Szłam właśnie zapatrzona w książkę od WOS-u, kiedy poczułam jak ktoś mnie zatrzymuje i zasłania dłońmi oczy. Na początku troszkę się wystraszyłam nie dlatego, że poczułam się zagrożona. Nie, nie o to chodziło, Po prostu byłam tak wczytana i wpatrzona w lekturę, że nie widziałam nikogo, ani nic nie słyszałam.

-Zgadnij kto to?- znany mi głos wyszeptał mi do ucha.

-No nie wiem....- udałam zamyślenie.- Josh to ty? Kochanie tak długo na ciebie czekałam.- powiedziałam wzdychając na końcu.

-Co? Jaki Josh?- oburzył się.

-Haha...- nie mogła się już powstrzymywać i zaczęłam chichotać.

-Ja ci tam jakiegoś Josha.- Scoot przestał zasłaniać mi oczy i odwrócił mnie do siebie przodem.

-Ooo...to ty...szkoda.- wymamrotałam robiąc smutną minę.

-Jesteś okropna.- złapał mnie w tali i zaczął gilgotać.

-Nie...nie....przestań.- starałam się mu wyrywać, ale nie za bardzo mi się to udawało.

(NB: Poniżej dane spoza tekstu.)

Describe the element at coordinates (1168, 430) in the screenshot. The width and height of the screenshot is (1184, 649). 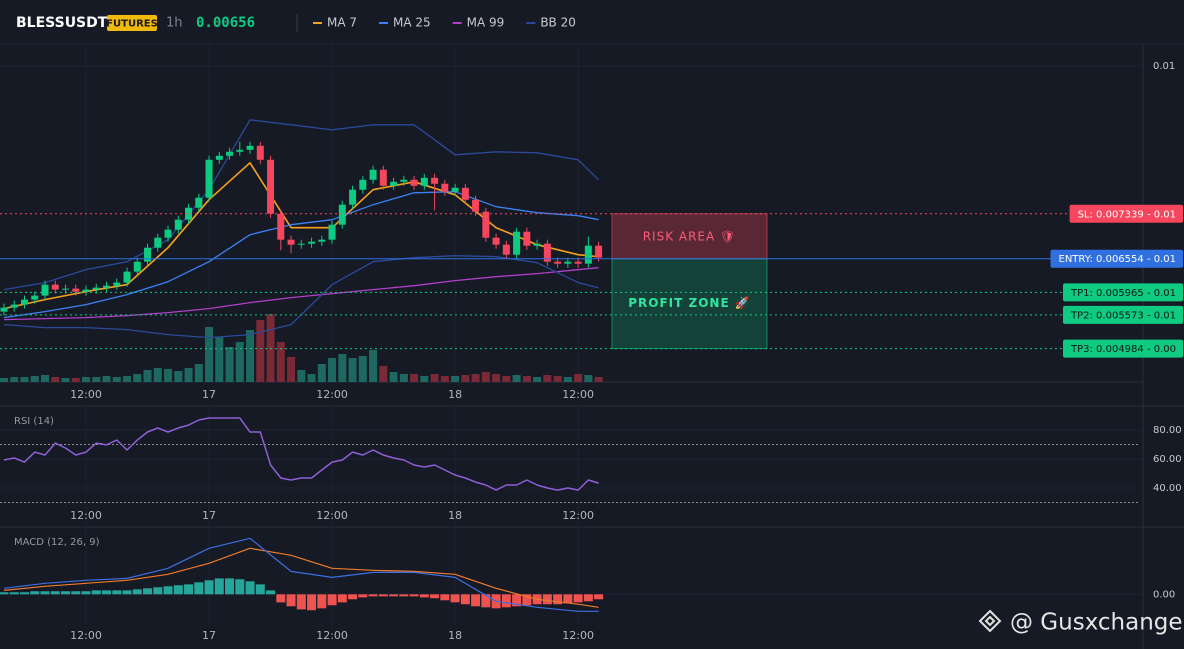
I see `y-tick-label: 80.00` at that location.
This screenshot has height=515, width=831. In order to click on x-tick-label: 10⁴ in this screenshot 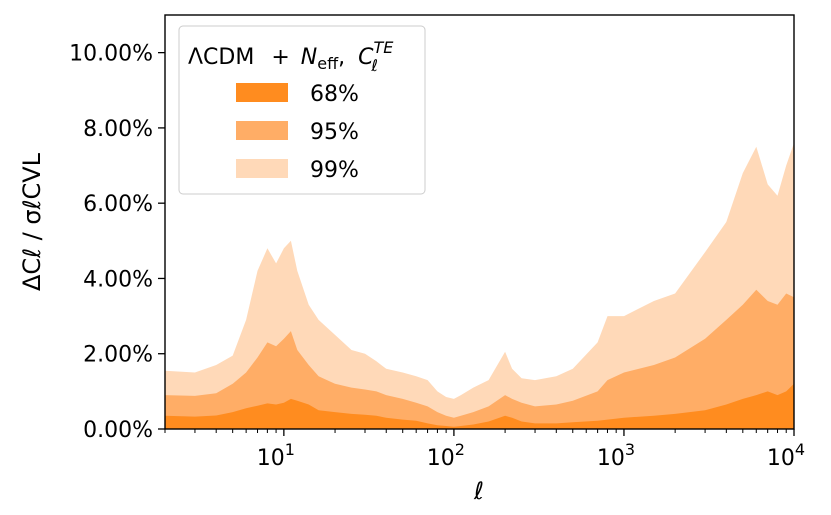, I will do `click(786, 456)`.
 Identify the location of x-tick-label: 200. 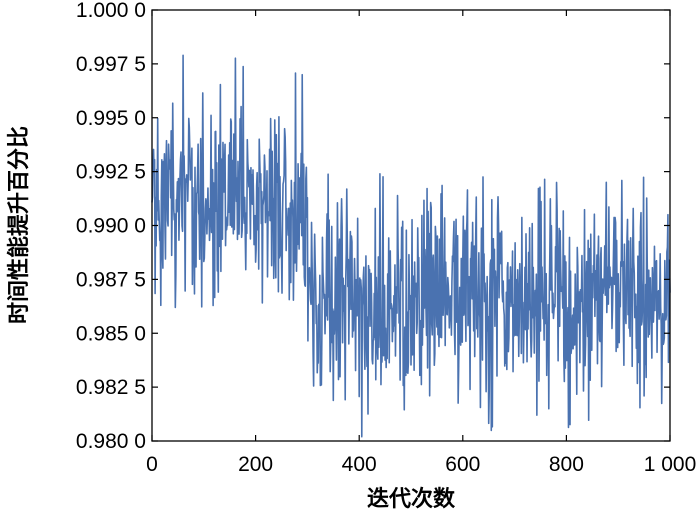
(256, 464).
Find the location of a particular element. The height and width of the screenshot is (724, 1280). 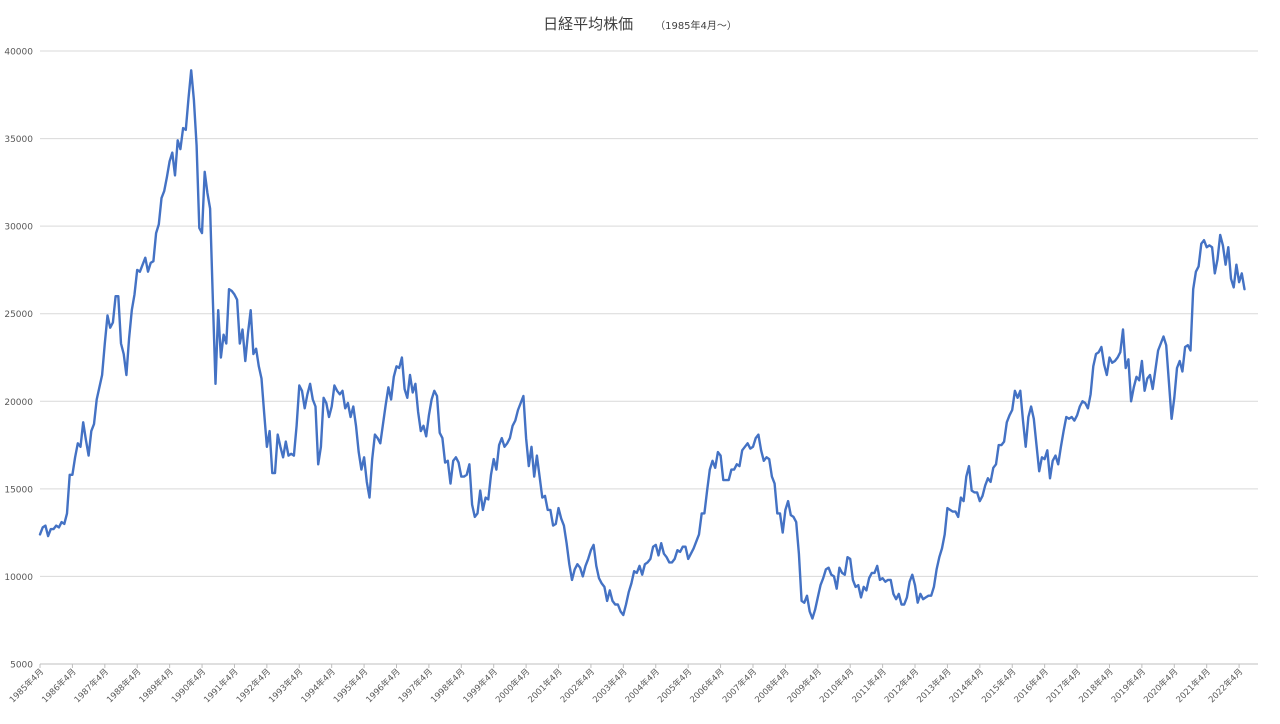

y-tick-label: 40000 is located at coordinates (18, 53).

-Zasłużyłaś sobie.- śmiał się.

-Nie...przepraszam.- powiedziałam przez chichot.

-No...niech ci będzie. Jeszcze mi się przydasz żywa.- przestał gilgotać, ale nie wypuścił z objęć.

-Haa....jeszcze ci się do czegoś przydam?- uniosłam brwi do góry.

-No...- przymrużył oczy i przybliżył swoją twarz do mojej.

-Tak?

-Yhy.....

-Na przykład do czego?- zapytałam niewinnie.

-Na przykład...Hmmm....no nie wiem...dzisiaj mamy chemię, więc....

-Oż.... ty draniu.- uderzyłam go w ramię.

-Haha....- chciałam mu się wyrwać, ale wzmocnił swój uścisk i jeszcze bardziej mnie do siebie przybliżył.- I...na przykład do tego.- wyszeptał i złączył nasze wargi w delikatnym pocałunku.

-Hy...- uśmiechnęłam się.- to w takim razie ty też mi się jeszcze przydasz.

-No ja myślę.-oddaliliśmy się nieco od siebie.- Co tam masz?- pokazał na książkę w mojej ręce.

-WOS....- wzdychnęłam.

-Co za radość.

-Taa...pełen entuzjazm.

-A to z jakiego powodu?

-Mam jutro sprawdzian i muszę się uczyć.

-Aha...

-To nie jest takie 'aha'- zasmuciłam się.- To pełno rzeczy do wykucia, a ja nie jestem z tego za dobra.

-Spokojnie, dasz radę.

-Mam nadzieję.

-Na pewno. Będę trzymał za ciebie kciuki jutro.- pogłaskał mnie po policzku.- Ale szkoda, że musisz się uczyć. Miałem nadzieję, że poszlibyśmy gdzieś dzisiaj.

-Nie...nie dam rady. Nie zaczęłam się uczyć dzisiaj, ale i tak wiem, że do wieczora będę nad tym siedzieć.- zrobiłam grymas.

-Szkoda- posmutniał.- Odbijemy to sobie innego dnia. Może jutro. Odstresujesz się po sprawdzianie.

-Yyyy...to będzie chyba dobry pomysł.- pokiwał głową.

-Wiem....bo mój.- objął mnie ramieniem i poprowadził w stronę wyjścia na podwórko.